Like many artists who’ve moved overseas, Sakamoto resists being tied to his country of origin. “I’m not the ambassador of Japan or Japanese culture,” he told GQ earlier this year, and he has a complex relationship with his birthplace, where he’s treated with both veneration and a certain amount of exasperation.

That’s partly because of the increasingly experimental nature of his post-2000s work, both in his solo albums and in collaborations with electronic musicians including Alva Noto and Fennesz. But it’s mostly the result of his strident advocacy of environmental and political causes, in a country where celebrity activism is unusual, if not actively discouraged.

Sakamoto has campaigned on a variety of issues, from copyright law and artists’ rights to opposing the Iraq War. He’s best-known for his environmental work: he spearheaded a campaign against a controversial nuclear reprocessing plant in Hokkaido, and was at the forefront of the anti-nuclear demonstrations that erupted in the wake of the Fukushima Daiichi meltdown in 2011.

The divergent aspects of his career are brought together in the recent documentary “Ryuichi Sakamoto: Coda.” Stephen Nomura Schible’s film joins the dots between Sakamoto’s post-Fukushima activism and environmental concerns, and his cancer scare and return to creative work. The 2011 tsunami and nuclear disaster, along with his subsequent health problems, seem to have sharpened his focus; as he tells Schible, “I’m not taking anything for granted.”

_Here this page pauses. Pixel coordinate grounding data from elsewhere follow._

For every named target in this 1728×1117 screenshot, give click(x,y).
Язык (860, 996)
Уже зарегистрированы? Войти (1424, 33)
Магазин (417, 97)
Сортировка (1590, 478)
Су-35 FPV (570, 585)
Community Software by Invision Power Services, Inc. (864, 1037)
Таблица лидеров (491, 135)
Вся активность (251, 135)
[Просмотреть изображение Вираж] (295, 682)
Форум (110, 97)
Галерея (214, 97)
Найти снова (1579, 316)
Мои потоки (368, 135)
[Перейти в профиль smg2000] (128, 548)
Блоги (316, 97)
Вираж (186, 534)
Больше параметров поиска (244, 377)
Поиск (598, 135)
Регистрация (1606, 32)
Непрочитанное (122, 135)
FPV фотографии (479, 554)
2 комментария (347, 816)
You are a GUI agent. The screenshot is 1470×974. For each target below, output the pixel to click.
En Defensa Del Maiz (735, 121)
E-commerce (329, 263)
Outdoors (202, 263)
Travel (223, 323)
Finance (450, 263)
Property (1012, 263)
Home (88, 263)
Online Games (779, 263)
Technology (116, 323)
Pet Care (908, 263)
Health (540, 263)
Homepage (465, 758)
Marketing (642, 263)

When he resumed soundtrack work in 2015, it was with two wildly contrasting scores. While his music for Yoji Yamada’s nostalgic “Nagasaki: Memories of My Son” tended towards the quaintly melodic, for Alejandro Iñárritu’s “The Revenant,” he collaborated with Alva Noto to create a brooding, electronically sculpted soundscape that was like an orchestra suspended in ice. Subsequent credits have included Hwang Dong-hyuk’s “The Fortress” and Lee Sang-il’s “Rage,” while last year’s excellent “Async” album showed that Sakamoto’s creative energies are undimmed.

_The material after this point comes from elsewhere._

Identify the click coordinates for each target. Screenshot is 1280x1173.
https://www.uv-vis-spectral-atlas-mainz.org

In a 2015 Vanity Fair interview, he expressed a hope to work with Jean-Luc Godard, and described a never-realized project, hatched with the late Toru Takemitsu, to compose fresh scores for the films of Yasujiro Ozu.

Yet the most tantalizing “what if?” in Sakamoto’s career is that he was once lined up to star in “Hollywood Zen,” Nagisa Oshima’s planned biopic of an earlier Japanese artist who flourished on the international stage: silent-era heartthrob Sessue Hayakawa. The two men may have had little in common besides nationality and good looks, but in reputation they would’ve been an equal match.